E tirou do dedo um anel de ouro, que ofereceu a Mariana.  
– Não aceito, minha senhora.»
(Capítulo X)
 Do mesmo modo, vemos que Teresa se pauta por princípios nobres
quando despreza o ambiente de intriga e mentira que povoam o mesmo
convento.

o Exemplo
«Não delongaremos esta amostra do evangélico e exemplar viver do
convento onde Tadeu de Albuquerque mandara sua filha a respirar o
puríssimo ar dos anjos, enquanto se lhe prepara crisol mais depurador
dos sedimentos do vício no convento de Monchique.
Encheu-se o coração de Teresa de amargura e nojo naquelas duas
horas de vida conventual. Ignorava ela que o mundo tinha daquilo.
[…] Daquelas mesmas dominicanas, em cuja casa estava, ouvira dizer
às velhas e devotas fidalgas de Viseu virtudes, maravilhas de caridade,
e até milagres. Que desilusão tão triste e, ao mesmo tempo, que ânsia
de fugir dali!»

(Capítulo VII)

 Personagem de exceção, defensora de valores


como o Amor ou a Liberdade
 Teresa opta por não desistir do verdadeiro amor, nem que para isso
tenha de agir de forma desapropriada ao que era esperado de uma
jovem na época retratada na obra. De facto, era expectável que não
ousasse enfrentar nem desobedecer ao pai. Vigorava um patriarcalismo
baseado num autoritarismo exagerado que não olhava a meios para
corrigir comportamentos indesejáveis e impor vontades. 

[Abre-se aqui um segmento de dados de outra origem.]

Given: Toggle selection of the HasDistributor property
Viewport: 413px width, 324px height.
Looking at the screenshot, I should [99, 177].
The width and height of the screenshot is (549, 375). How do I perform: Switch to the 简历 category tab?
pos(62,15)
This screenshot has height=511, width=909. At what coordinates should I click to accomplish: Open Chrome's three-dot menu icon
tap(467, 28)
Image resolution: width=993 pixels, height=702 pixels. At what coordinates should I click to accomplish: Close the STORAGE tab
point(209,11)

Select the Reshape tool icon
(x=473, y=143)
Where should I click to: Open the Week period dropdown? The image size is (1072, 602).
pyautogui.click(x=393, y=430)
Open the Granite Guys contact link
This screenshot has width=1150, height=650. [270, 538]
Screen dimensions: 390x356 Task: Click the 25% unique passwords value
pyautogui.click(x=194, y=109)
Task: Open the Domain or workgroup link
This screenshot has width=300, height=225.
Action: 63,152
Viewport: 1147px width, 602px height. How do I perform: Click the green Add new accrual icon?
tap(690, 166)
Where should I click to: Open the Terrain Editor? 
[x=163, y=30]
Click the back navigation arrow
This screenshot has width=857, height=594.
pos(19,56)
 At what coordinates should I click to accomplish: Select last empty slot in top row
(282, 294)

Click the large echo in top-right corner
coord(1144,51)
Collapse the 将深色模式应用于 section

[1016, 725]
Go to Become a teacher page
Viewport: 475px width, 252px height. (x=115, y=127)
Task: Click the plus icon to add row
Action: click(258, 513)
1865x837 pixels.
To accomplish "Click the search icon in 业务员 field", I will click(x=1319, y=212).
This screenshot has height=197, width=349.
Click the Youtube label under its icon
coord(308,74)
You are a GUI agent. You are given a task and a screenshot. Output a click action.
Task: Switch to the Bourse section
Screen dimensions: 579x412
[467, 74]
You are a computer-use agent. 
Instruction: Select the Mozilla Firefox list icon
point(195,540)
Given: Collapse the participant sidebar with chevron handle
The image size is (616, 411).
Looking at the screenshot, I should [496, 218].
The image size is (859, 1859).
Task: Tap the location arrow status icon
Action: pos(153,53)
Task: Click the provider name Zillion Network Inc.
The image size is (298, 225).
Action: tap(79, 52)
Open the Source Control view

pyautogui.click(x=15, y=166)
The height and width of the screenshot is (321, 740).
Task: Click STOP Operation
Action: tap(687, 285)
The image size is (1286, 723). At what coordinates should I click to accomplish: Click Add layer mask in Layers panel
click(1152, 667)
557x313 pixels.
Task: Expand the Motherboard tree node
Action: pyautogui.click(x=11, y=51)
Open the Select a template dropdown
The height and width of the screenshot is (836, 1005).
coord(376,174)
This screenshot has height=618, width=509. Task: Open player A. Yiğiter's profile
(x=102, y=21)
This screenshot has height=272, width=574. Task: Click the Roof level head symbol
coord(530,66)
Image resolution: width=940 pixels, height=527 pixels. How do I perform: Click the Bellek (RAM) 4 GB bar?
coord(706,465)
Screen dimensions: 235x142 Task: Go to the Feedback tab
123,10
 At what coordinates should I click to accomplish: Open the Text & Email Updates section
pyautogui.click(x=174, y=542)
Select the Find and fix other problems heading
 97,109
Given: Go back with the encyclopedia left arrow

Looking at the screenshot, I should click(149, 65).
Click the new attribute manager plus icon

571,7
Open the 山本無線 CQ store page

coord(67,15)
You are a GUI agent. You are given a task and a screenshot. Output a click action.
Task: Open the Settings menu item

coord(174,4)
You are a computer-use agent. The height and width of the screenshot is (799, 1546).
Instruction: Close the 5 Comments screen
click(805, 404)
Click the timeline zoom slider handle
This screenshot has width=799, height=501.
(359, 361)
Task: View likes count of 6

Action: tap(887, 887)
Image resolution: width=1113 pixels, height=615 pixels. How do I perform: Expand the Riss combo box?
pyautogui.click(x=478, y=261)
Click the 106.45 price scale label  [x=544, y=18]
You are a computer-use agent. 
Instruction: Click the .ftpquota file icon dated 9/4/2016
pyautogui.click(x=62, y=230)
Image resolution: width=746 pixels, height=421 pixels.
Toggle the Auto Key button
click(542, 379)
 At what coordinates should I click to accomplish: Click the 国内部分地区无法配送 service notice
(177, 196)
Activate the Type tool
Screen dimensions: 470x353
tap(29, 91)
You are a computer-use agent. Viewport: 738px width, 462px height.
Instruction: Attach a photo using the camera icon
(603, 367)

Assim, como personagem de exceção, Teresa não se importa de ser


amaldiçoada ou deserdada pelo pai, nem de ser enclausurada ou morrer
por amor, preferindo ser fiel aos seus sentimentos a casar com um
homem que não ama. Ela própria, logo que chega ao convento de
Viseu, refere sentir-se livre, na medida em que estava longe da
repressão e das pretensões do pai.

o “E não será mais certo odiá-lo eu sempre!? Eu agora mesmo o
abomino como nunca pensei que se pudesse abominar! Meu pai… –
continuou ela, chorando, com as mãos erguidas – mate-me; mas não
me force a casar com meu primo! É escusada a violência, porque eu
não caso!...»
(Capítulo IV)

 Força anímica que a faz superar contrariedades


 Teresa apoia-se na esperança de ser feliz com Simão, razão pela qual
suporta ser enclausurada, maltratada e estar distante do homem que
ama. Esse futuro que almeja para ambos fá-la, ainda, suportar a vida
nos dois conventos e até recuperar inicialmente do seu estado de saúde
débil, quando toma conhecimento de que a pena à forca fora comutada
por dez anos de prisão em Vila Real.

o «- Dez anos! – dizia-lhe a enclausurada de Monchique – Em dez anos
terá morrido meu pai e eu serei tua esposa, e irei pedir ao rei que te
perdoe, se não tiveres cumprido a sentença.»
(Capítulo XIX)

 Crise e morte como solução romântica para o sofrimento


 Depois de comutada a pena de morte (na forca) em dez anos de prisão,
Teresa implora a Simão que aceite o cárcere, porém o jovem prefere o
degredo na Índia, onde, pelo menos, poderia ver o céu, ao invés de
continuar enclausurado no cárcere. Perante esta postura do amado e a
certeza de que já não se voltariam a ver (pois as saudades ou as
temperaturas tórridas e trabalhos forçados da Índia não o permitiriam),
Teresa, atacada também pela tuberculose, desiste de viver, esperando,
no entanto, voltar a encontrar o seu «esposo do céu».

o «Teresa pedira a Simão Botelho que aceitasse dez anos de cadeia, e
esperasse aí a sua redenção por ela. […]
As ânsias, a lividez, o deperecimento tinham voltado. O sangue, que
criara novo, já lhe saía em golfadas com a tosse.»